■ Task instructions
Once you have read the records below, write them all out exactly as given.

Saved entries

§

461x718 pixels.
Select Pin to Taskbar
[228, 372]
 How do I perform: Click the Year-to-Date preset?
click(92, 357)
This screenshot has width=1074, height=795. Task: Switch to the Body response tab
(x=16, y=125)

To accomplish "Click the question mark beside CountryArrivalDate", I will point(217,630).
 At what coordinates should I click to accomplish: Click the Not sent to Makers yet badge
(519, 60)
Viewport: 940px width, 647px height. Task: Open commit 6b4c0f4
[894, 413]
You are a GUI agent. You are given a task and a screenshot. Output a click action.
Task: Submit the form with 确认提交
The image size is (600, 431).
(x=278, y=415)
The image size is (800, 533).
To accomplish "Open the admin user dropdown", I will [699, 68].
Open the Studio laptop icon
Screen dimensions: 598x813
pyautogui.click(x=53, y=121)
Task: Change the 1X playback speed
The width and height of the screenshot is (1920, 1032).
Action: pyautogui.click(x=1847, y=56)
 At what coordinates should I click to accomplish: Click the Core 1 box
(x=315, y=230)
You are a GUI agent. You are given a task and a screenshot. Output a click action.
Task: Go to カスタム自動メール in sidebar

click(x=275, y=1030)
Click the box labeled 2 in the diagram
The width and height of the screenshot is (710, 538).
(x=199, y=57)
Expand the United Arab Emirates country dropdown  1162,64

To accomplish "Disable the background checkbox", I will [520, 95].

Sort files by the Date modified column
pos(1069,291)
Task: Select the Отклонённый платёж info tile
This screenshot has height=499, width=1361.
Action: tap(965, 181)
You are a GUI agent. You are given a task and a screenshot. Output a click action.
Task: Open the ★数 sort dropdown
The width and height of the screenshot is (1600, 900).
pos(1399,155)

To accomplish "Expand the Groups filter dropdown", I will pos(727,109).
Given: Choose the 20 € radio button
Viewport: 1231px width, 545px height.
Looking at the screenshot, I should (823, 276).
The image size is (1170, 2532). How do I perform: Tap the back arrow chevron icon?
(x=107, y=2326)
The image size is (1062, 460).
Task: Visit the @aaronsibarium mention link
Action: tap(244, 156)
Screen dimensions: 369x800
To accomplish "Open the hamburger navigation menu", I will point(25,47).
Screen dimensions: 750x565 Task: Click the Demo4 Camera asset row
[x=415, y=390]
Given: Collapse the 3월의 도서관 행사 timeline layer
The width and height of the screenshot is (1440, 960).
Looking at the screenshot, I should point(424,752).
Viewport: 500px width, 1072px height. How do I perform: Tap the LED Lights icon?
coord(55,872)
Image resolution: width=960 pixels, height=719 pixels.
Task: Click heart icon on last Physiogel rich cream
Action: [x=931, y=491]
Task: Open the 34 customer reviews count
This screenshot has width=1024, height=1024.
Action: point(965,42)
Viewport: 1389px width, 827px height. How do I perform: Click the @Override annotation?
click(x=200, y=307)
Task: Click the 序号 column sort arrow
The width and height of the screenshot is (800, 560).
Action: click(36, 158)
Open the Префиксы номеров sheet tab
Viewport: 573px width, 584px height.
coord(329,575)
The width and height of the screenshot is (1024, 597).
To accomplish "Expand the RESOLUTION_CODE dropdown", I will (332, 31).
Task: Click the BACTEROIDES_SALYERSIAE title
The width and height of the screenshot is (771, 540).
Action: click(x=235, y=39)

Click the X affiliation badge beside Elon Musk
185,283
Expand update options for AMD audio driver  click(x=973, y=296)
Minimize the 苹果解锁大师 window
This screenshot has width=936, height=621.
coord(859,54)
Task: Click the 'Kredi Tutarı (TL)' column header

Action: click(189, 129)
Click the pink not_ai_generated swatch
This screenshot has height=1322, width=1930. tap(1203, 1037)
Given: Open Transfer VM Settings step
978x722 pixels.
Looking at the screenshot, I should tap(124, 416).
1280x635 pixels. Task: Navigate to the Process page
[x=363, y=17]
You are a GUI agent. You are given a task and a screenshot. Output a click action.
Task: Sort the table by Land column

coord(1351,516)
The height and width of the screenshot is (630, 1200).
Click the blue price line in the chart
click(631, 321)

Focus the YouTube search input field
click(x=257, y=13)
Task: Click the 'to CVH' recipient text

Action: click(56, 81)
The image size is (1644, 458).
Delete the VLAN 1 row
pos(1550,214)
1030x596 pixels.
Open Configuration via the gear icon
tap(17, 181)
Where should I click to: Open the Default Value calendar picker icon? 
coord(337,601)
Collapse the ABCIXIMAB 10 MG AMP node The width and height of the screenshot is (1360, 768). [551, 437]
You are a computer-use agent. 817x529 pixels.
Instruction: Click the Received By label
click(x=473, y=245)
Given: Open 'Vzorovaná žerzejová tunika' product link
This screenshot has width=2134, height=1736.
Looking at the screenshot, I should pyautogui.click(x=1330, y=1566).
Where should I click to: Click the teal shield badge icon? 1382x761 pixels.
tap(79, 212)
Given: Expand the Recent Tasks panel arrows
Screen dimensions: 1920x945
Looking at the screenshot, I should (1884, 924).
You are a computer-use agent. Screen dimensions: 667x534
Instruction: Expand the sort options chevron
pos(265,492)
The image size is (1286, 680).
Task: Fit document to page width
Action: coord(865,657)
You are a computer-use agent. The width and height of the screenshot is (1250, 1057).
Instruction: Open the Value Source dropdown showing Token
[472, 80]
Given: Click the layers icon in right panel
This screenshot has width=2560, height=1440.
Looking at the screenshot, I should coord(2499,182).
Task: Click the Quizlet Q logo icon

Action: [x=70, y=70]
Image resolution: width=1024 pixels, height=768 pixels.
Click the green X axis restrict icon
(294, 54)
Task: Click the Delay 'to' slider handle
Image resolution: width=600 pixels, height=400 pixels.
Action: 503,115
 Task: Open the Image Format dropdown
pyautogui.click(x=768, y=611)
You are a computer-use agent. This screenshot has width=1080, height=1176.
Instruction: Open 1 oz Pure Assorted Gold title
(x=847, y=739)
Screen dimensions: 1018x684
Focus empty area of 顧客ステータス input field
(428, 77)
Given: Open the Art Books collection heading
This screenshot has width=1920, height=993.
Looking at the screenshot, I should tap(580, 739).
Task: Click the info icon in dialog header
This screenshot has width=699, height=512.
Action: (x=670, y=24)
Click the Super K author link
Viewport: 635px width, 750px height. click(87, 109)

§

■ Answer to this problem
461x718 pixels.
Select Pin to Taskbar
[228, 372]
 How do I perform: Click the Year-to-Date preset?
click(92, 357)
This screenshot has width=1074, height=795. Task: Switch to the Body response tab
(x=16, y=125)

To accomplish "Click the question mark beside CountryArrivalDate", I will point(217,630).
 At what coordinates should I click to accomplish: Click the Not sent to Makers yet badge
(519, 60)
Viewport: 940px width, 647px height. Task: Open commit 6b4c0f4
[894, 413]
You are a GUI agent. You are given a task and a screenshot. Output a click action.
Task: Submit the form with 确认提交
The image size is (600, 431).
(x=278, y=415)
The image size is (800, 533).
To accomplish "Open the admin user dropdown", I will [699, 68].
Open the Studio laptop icon
Screen dimensions: 598x813
pyautogui.click(x=53, y=121)
Task: Change the 1X playback speed
The width and height of the screenshot is (1920, 1032).
Action: pyautogui.click(x=1847, y=56)
 At what coordinates should I click to accomplish: Click the Core 1 box
(x=315, y=230)
You are a GUI agent. You are given a task and a screenshot. Output a click action.
Task: Go to カスタム自動メール in sidebar

click(x=275, y=1030)
Click the box labeled 2 in the diagram
The width and height of the screenshot is (710, 538).
(x=199, y=57)
Expand the United Arab Emirates country dropdown  1162,64

To accomplish "Disable the background checkbox", I will [520, 95].

Sort files by the Date modified column
pos(1069,291)
Task: Select the Отклонённый платёж info tile
This screenshot has height=499, width=1361.
Action: tap(965, 181)
You are a GUI agent. You are given a task and a screenshot. Output a click action.
Task: Open the ★数 sort dropdown
The width and height of the screenshot is (1600, 900).
pos(1399,155)

To accomplish "Expand the Groups filter dropdown", I will pos(727,109).
Given: Choose the 20 € radio button
Viewport: 1231px width, 545px height.
Looking at the screenshot, I should (823, 276).
The image size is (1170, 2532). How do I perform: Tap the back arrow chevron icon?
(x=107, y=2326)
The image size is (1062, 460).
Task: Visit the @aaronsibarium mention link
Action: tap(244, 156)
Screen dimensions: 369x800
To accomplish "Open the hamburger navigation menu", I will point(25,47).
Screen dimensions: 750x565 Task: Click the Demo4 Camera asset row
[x=415, y=390]
Given: Collapse the 3월의 도서관 행사 timeline layer
The width and height of the screenshot is (1440, 960).
Looking at the screenshot, I should point(424,752).
Viewport: 500px width, 1072px height. How do I perform: Tap the LED Lights icon?
coord(55,872)
Image resolution: width=960 pixels, height=719 pixels.
Task: Click heart icon on last Physiogel rich cream
Action: [x=931, y=491]
Task: Open the 34 customer reviews count
This screenshot has width=1024, height=1024.
Action: point(965,42)
Viewport: 1389px width, 827px height. How do I perform: Click the @Override annotation?
click(x=200, y=307)
Task: Click the 序号 column sort arrow
The width and height of the screenshot is (800, 560).
Action: click(36, 158)
Open the Префиксы номеров sheet tab
Viewport: 573px width, 584px height.
coord(329,575)
The width and height of the screenshot is (1024, 597).
To accomplish "Expand the RESOLUTION_CODE dropdown", I will (332, 31).
Task: Click the BACTEROIDES_SALYERSIAE title
The width and height of the screenshot is (771, 540).
Action: click(x=235, y=39)

Click the X affiliation badge beside Elon Musk
185,283
Expand update options for AMD audio driver  click(x=973, y=296)
Minimize the 苹果解锁大师 window
This screenshot has width=936, height=621.
coord(859,54)
Task: Click the 'Kredi Tutarı (TL)' column header

Action: click(189, 129)
Click the pink not_ai_generated swatch
This screenshot has height=1322, width=1930. tap(1203, 1037)
Given: Open Transfer VM Settings step
978x722 pixels.
Looking at the screenshot, I should tap(124, 416).
1280x635 pixels. Task: Navigate to the Process page
[x=363, y=17]
You are a GUI agent. You are given a task and a screenshot. Output a click action.
Task: Sort the table by Land column

coord(1351,516)
The height and width of the screenshot is (630, 1200).
Click the blue price line in the chart
click(631, 321)

Focus the YouTube search input field
click(x=257, y=13)
Task: Click the 'to CVH' recipient text

Action: click(56, 81)
The image size is (1644, 458).
Delete the VLAN 1 row
pos(1550,214)
1030x596 pixels.
Open Configuration via the gear icon
tap(17, 181)
Where should I click to: Open the Default Value calendar picker icon? 
coord(337,601)
Collapse the ABCIXIMAB 10 MG AMP node The width and height of the screenshot is (1360, 768). [551, 437]
You are a computer-use agent. 817x529 pixels.
Instruction: Click the Received By label
click(x=473, y=245)
Given: Open 'Vzorovaná žerzejová tunika' product link
This screenshot has width=2134, height=1736.
Looking at the screenshot, I should pyautogui.click(x=1330, y=1566).
Where should I click to: Click the teal shield badge icon? 1382x761 pixels.
tap(79, 212)
Given: Expand the Recent Tasks panel arrows
Screen dimensions: 1920x945
Looking at the screenshot, I should (1884, 924).
You are a computer-use agent. Screen dimensions: 667x534
Instruction: Expand the sort options chevron
pos(265,492)
The image size is (1286, 680).
Task: Fit document to page width
Action: coord(865,657)
You are a computer-use agent. The width and height of the screenshot is (1250, 1057).
Instruction: Open the Value Source dropdown showing Token
[472, 80]
Given: Click the layers icon in right panel
This screenshot has width=2560, height=1440.
Looking at the screenshot, I should coord(2499,182).
Task: Click the Quizlet Q logo icon

Action: [x=70, y=70]
Image resolution: width=1024 pixels, height=768 pixels.
Click the green X axis restrict icon
(294, 54)
Task: Click the Delay 'to' slider handle
Image resolution: width=600 pixels, height=400 pixels.
Action: 503,115
 Task: Open the Image Format dropdown
pyautogui.click(x=768, y=611)
You are a computer-use agent. This screenshot has width=1080, height=1176.
Instruction: Open 1 oz Pure Assorted Gold title
(x=847, y=739)
Screen dimensions: 1018x684
Focus empty area of 顧客ステータス input field
(428, 77)
Given: Open the Art Books collection heading
This screenshot has width=1920, height=993.
Looking at the screenshot, I should tap(580, 739).
Task: Click the info icon in dialog header
This screenshot has width=699, height=512.
Action: (x=670, y=24)
Click the Super K author link
Viewport: 635px width, 750px height. click(87, 109)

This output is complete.